Stored dataset items:
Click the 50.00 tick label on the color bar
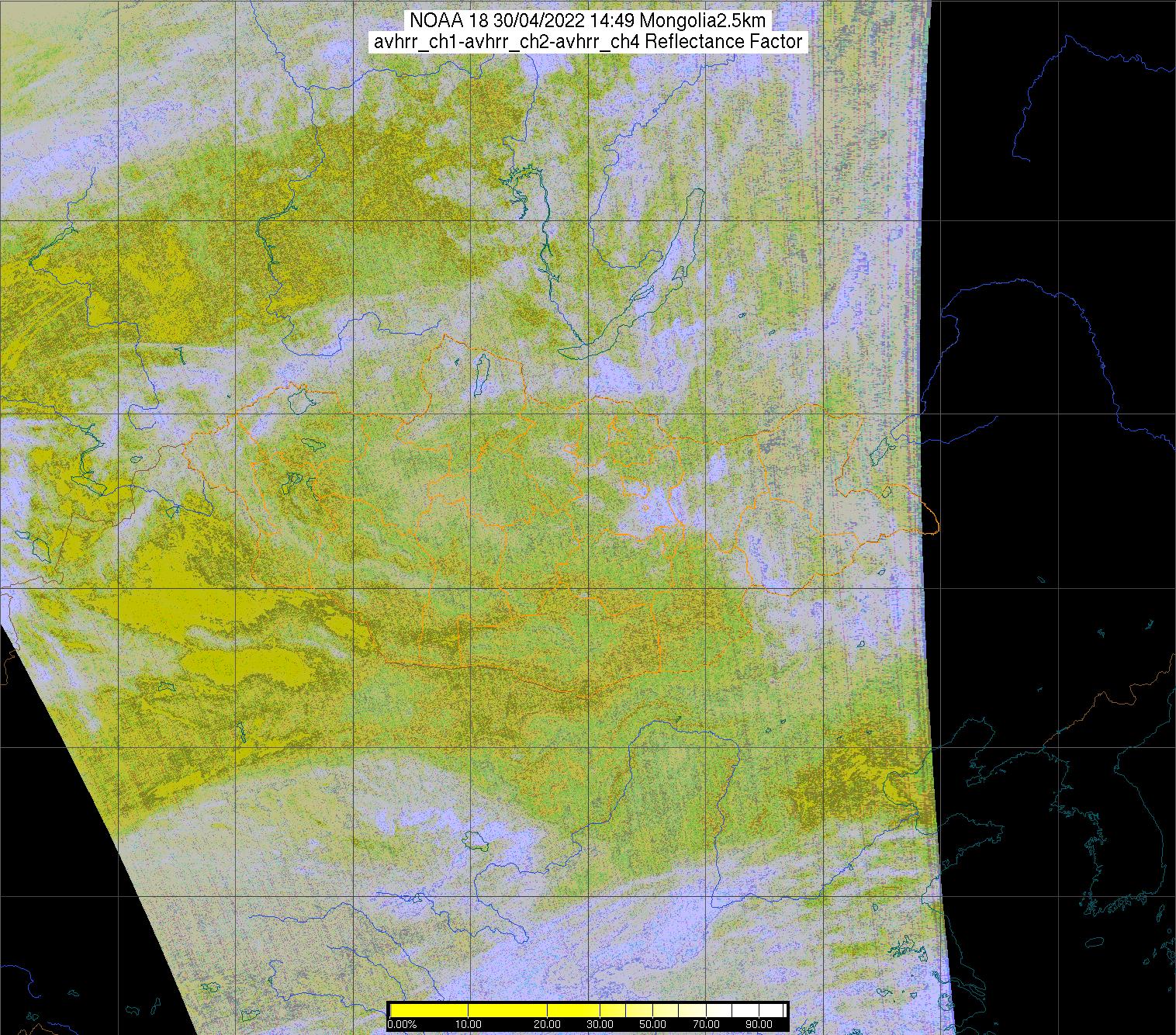Viewport: 1176px width, 1035px height. 654,1025
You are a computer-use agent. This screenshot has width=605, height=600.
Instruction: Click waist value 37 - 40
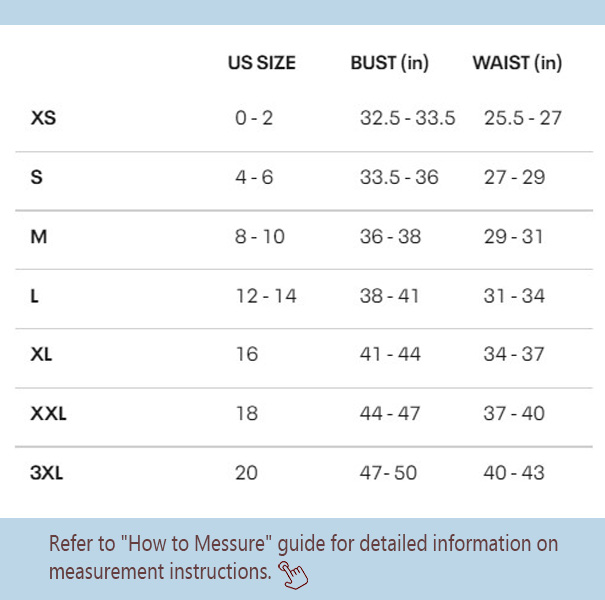514,414
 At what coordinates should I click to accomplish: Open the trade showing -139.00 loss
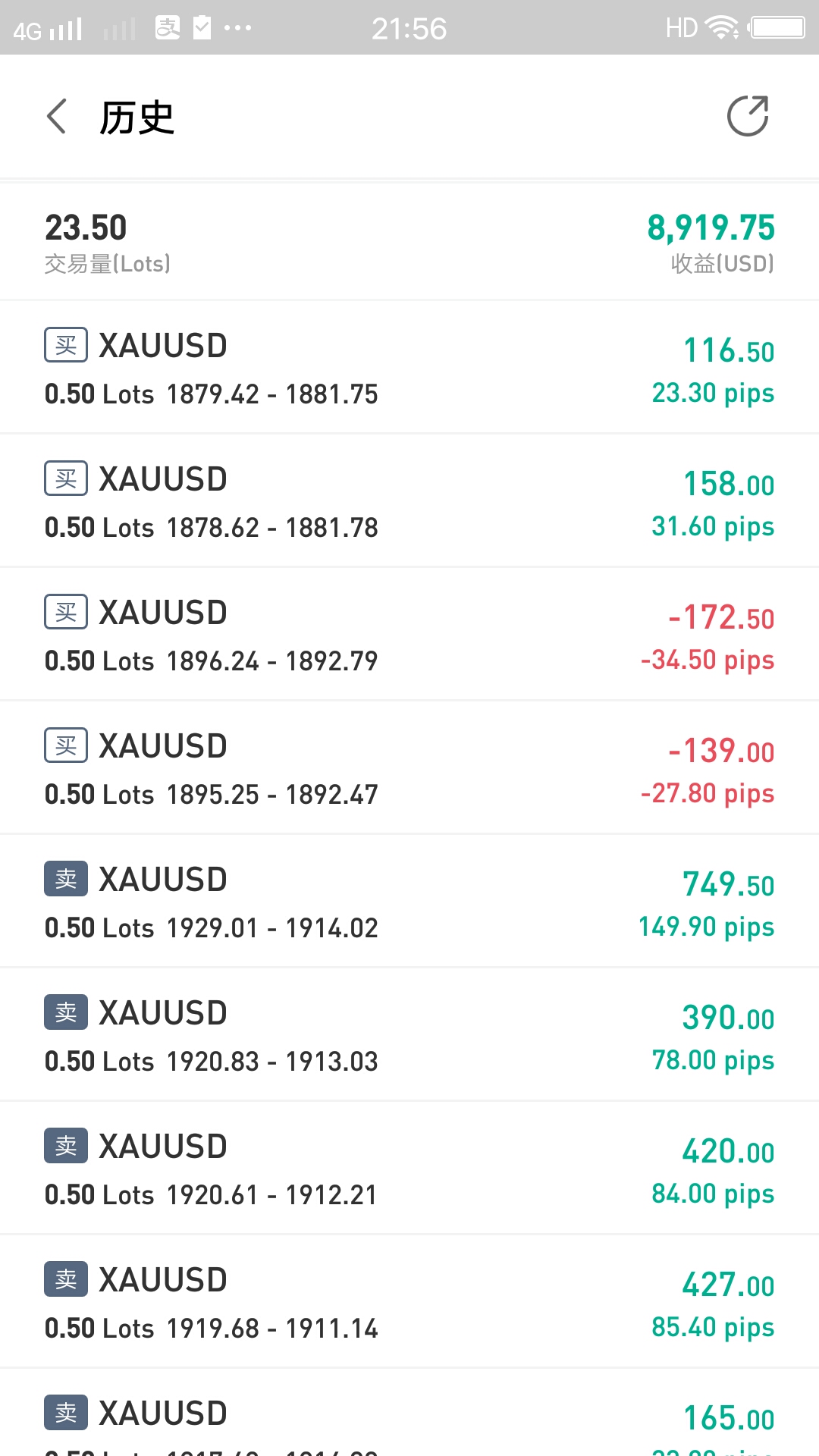coord(410,768)
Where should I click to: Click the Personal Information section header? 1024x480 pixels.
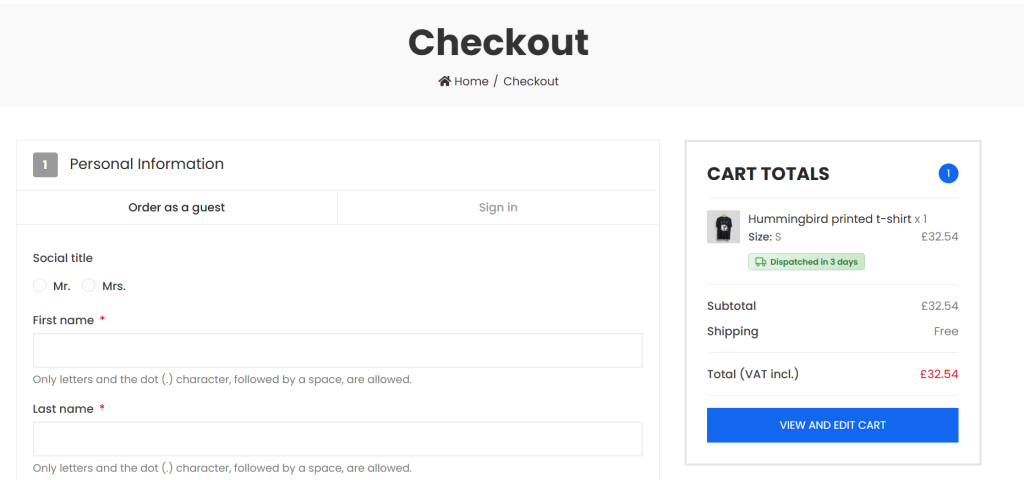[x=146, y=164]
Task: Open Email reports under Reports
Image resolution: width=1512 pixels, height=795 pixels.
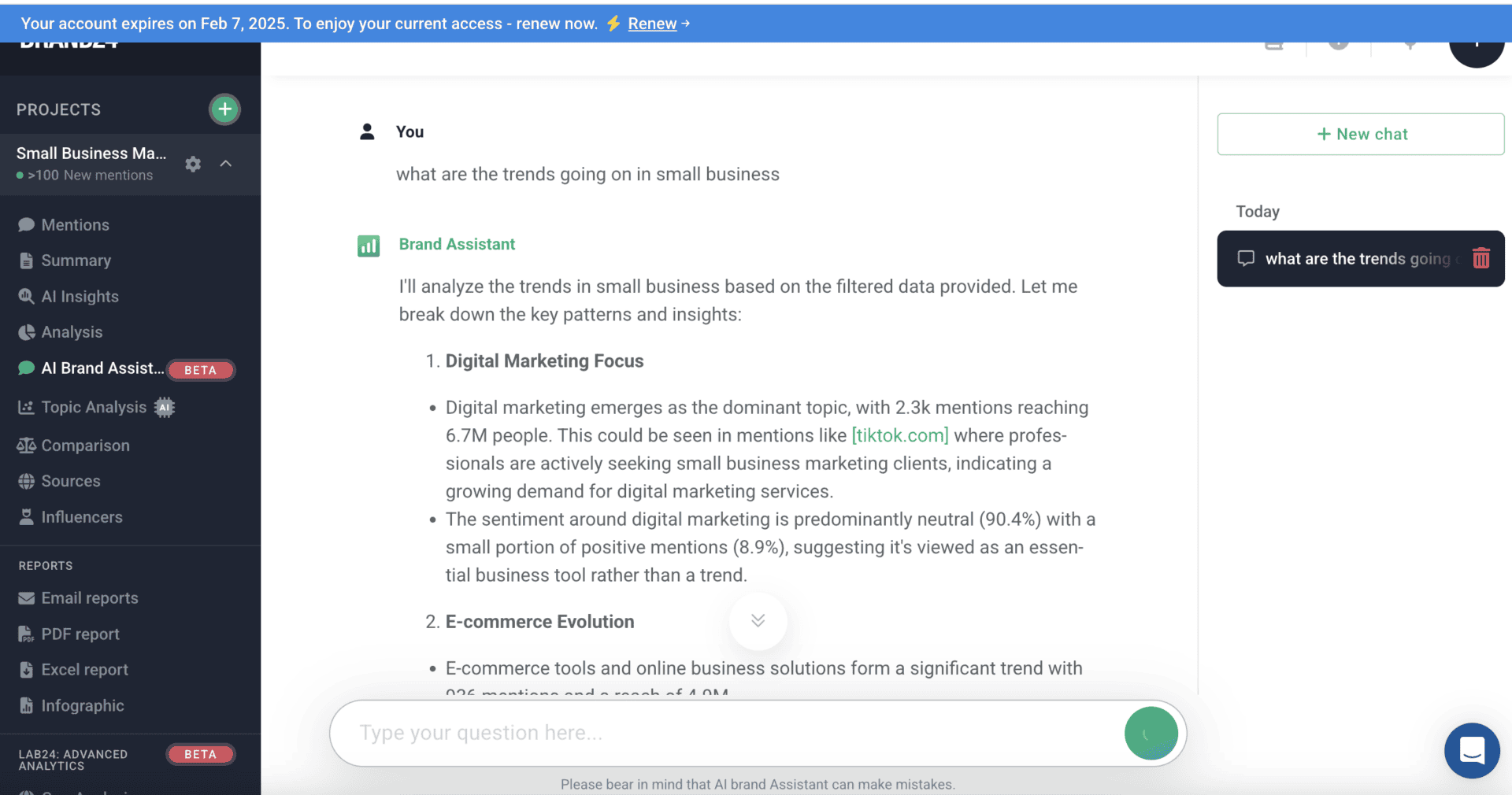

*REQUIREMENT*
Rewrite the listing from the line containing "At what coordinates" through the end, swapping "pixels" for "px" and keeping everything else unchanged. Omit the pictures from your answer.

*COMPLETED EXERCISE*
 At what coordinates should I click to accomplish: Open the trade showing -139.00 loss
coord(410,768)
Where should I click to: Click the Personal Information section header? 1024x480 px.
[x=146, y=164]
Task: Open Email reports under Reports
Image resolution: width=1512 px, height=795 px.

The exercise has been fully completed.